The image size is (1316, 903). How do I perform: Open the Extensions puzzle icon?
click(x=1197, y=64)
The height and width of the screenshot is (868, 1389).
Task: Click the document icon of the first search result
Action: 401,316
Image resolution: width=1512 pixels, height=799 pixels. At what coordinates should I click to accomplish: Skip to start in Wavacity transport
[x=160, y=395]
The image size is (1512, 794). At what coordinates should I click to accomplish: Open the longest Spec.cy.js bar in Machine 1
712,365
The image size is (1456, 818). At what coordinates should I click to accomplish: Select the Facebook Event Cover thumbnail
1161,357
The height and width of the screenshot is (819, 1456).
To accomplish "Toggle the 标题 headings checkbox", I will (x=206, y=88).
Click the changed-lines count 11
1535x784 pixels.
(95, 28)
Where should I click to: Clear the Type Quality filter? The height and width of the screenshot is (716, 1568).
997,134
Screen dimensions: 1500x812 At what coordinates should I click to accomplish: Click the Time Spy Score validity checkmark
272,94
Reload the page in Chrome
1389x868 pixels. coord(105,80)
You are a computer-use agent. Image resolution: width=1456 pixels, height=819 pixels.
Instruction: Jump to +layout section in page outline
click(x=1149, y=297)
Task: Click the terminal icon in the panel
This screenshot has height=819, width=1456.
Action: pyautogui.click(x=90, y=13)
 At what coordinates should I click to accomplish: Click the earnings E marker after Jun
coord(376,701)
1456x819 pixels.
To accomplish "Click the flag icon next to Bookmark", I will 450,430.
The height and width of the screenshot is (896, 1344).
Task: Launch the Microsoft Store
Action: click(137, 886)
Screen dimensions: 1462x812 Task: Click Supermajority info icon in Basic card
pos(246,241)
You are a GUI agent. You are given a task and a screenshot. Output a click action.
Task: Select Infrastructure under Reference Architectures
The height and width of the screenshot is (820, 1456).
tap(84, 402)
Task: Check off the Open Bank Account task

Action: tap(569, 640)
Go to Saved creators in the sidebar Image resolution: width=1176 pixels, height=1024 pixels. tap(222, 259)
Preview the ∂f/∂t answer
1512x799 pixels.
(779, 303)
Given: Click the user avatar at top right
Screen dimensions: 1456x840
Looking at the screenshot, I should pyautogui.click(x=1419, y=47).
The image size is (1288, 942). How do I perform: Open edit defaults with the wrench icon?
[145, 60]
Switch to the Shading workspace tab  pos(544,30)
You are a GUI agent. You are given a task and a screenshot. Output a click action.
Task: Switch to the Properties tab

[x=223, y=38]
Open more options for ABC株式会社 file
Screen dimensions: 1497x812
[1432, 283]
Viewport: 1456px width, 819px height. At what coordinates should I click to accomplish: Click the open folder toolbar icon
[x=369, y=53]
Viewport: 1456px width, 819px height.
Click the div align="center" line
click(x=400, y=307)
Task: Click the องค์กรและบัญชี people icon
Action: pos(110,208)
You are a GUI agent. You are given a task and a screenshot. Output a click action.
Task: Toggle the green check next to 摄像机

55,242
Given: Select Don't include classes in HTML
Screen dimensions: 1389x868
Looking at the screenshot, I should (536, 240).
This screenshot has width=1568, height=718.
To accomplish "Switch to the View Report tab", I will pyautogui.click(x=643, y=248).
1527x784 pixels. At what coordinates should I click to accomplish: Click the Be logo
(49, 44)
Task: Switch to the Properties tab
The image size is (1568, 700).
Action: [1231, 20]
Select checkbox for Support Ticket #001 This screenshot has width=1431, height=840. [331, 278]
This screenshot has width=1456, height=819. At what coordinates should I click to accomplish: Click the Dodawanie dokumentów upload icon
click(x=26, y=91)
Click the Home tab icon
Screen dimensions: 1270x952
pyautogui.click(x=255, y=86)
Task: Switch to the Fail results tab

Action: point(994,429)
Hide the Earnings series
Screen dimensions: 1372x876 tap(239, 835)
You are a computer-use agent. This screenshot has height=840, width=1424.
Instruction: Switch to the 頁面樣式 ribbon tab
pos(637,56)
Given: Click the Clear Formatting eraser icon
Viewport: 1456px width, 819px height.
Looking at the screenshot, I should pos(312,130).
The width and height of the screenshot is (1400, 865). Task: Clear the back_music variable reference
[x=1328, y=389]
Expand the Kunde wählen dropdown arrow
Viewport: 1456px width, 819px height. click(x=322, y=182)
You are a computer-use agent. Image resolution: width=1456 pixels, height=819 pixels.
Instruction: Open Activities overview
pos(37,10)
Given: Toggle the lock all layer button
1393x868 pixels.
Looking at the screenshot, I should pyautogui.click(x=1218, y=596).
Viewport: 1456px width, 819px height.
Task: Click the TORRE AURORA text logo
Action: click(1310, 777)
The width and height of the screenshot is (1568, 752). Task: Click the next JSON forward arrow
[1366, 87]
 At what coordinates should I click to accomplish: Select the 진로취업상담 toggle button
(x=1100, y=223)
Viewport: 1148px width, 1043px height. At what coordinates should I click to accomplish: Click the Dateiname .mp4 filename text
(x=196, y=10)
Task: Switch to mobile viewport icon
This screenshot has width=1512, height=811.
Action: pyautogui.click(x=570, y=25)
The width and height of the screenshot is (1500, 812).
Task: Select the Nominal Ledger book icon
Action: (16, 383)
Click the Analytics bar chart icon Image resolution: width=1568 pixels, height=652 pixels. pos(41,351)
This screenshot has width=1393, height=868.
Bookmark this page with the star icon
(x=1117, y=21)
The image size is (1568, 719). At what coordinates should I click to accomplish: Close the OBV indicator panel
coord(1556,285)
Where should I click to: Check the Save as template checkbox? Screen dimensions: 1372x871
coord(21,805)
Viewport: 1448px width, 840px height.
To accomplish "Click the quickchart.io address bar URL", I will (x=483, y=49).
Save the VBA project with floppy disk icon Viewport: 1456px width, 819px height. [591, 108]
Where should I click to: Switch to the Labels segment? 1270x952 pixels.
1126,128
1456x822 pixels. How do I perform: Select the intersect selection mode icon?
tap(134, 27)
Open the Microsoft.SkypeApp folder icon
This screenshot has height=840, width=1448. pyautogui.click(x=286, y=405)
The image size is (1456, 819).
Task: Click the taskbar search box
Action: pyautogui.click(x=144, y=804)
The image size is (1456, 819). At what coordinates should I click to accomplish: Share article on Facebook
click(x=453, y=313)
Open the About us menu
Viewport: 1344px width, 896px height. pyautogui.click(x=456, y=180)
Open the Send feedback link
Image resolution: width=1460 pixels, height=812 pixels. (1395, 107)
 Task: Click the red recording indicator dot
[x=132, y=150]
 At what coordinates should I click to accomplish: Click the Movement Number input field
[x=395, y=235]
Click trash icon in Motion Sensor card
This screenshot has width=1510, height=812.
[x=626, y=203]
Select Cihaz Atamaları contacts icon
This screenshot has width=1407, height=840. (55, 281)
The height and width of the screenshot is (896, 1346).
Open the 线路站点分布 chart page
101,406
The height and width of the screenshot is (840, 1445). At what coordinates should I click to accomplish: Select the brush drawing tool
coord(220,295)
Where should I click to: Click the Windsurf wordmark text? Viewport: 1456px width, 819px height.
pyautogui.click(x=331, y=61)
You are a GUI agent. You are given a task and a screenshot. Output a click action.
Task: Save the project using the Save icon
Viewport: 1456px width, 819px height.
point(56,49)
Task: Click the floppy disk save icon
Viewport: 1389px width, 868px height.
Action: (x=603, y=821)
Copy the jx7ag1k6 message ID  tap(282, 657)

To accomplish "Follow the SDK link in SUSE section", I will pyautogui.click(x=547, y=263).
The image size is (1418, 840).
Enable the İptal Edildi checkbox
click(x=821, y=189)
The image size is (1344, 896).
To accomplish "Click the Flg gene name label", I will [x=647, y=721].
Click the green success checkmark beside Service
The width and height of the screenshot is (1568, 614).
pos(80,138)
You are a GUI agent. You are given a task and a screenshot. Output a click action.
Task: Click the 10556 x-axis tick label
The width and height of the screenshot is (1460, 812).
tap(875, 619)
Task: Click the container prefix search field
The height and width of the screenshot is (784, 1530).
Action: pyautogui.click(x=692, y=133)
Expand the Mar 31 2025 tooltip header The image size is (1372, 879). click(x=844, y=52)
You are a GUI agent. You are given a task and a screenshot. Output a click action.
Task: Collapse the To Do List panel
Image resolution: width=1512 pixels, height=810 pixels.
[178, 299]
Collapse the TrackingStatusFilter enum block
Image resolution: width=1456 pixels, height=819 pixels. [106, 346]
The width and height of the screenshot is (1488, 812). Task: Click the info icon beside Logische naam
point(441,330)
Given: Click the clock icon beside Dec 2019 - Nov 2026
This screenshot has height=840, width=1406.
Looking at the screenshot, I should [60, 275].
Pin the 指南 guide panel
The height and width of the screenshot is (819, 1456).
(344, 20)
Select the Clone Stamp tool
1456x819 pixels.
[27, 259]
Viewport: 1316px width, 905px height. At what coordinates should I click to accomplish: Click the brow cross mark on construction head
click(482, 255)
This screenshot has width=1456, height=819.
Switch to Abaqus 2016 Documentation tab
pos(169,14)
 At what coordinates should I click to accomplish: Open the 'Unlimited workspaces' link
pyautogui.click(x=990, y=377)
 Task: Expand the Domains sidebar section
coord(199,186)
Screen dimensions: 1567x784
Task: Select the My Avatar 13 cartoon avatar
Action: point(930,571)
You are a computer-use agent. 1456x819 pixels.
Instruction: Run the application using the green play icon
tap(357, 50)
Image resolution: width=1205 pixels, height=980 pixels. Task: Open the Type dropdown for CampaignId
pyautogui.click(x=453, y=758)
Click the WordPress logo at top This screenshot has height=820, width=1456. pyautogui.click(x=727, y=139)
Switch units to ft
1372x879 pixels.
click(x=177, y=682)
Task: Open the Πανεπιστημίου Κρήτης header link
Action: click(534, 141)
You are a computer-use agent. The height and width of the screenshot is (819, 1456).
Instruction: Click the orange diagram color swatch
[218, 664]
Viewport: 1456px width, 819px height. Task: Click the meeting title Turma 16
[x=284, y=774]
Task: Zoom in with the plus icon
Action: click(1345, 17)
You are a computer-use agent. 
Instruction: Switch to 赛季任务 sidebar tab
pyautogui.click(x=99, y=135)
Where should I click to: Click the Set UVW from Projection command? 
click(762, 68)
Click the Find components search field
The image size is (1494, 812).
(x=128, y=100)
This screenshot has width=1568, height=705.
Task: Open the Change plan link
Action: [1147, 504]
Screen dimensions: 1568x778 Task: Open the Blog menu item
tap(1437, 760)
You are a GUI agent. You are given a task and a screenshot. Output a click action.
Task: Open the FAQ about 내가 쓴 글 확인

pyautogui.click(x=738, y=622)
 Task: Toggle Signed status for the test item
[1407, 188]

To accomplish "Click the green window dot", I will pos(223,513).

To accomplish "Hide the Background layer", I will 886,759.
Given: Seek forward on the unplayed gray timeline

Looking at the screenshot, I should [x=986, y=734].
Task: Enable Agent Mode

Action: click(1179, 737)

════════════════

### Work to be completed
Produce only the lines from the line containing "Screen dimensions: 1389x868" through the line containing "You are a computer-use agent. This", inclusive of both, exactly as they stand in the entries above.

### Expected output
Screen dimensions: 1389x868
Looking at the screenshot, I should (536, 240).
This screenshot has width=1568, height=718.
To accomplish "Switch to the View Report tab", I will pyautogui.click(x=643, y=248).
1527x784 pixels. At what coordinates should I click to accomplish: Click the Be logo
(49, 44)
Task: Switch to the Properties tab
The image size is (1568, 700).
Action: [1231, 20]
Select checkbox for Support Ticket #001 This screenshot has width=1431, height=840. [331, 278]
This screenshot has width=1456, height=819. At what coordinates should I click to accomplish: Click the Dodawanie dokumentów upload icon
click(x=26, y=91)
Click the Home tab icon
Screen dimensions: 1270x952
pyautogui.click(x=255, y=86)
Task: Switch to the Fail results tab

Action: point(994,429)
Hide the Earnings series
Screen dimensions: 1372x876 tap(239, 835)
You are a computer-use agent. This screenshot has height=840, width=1424.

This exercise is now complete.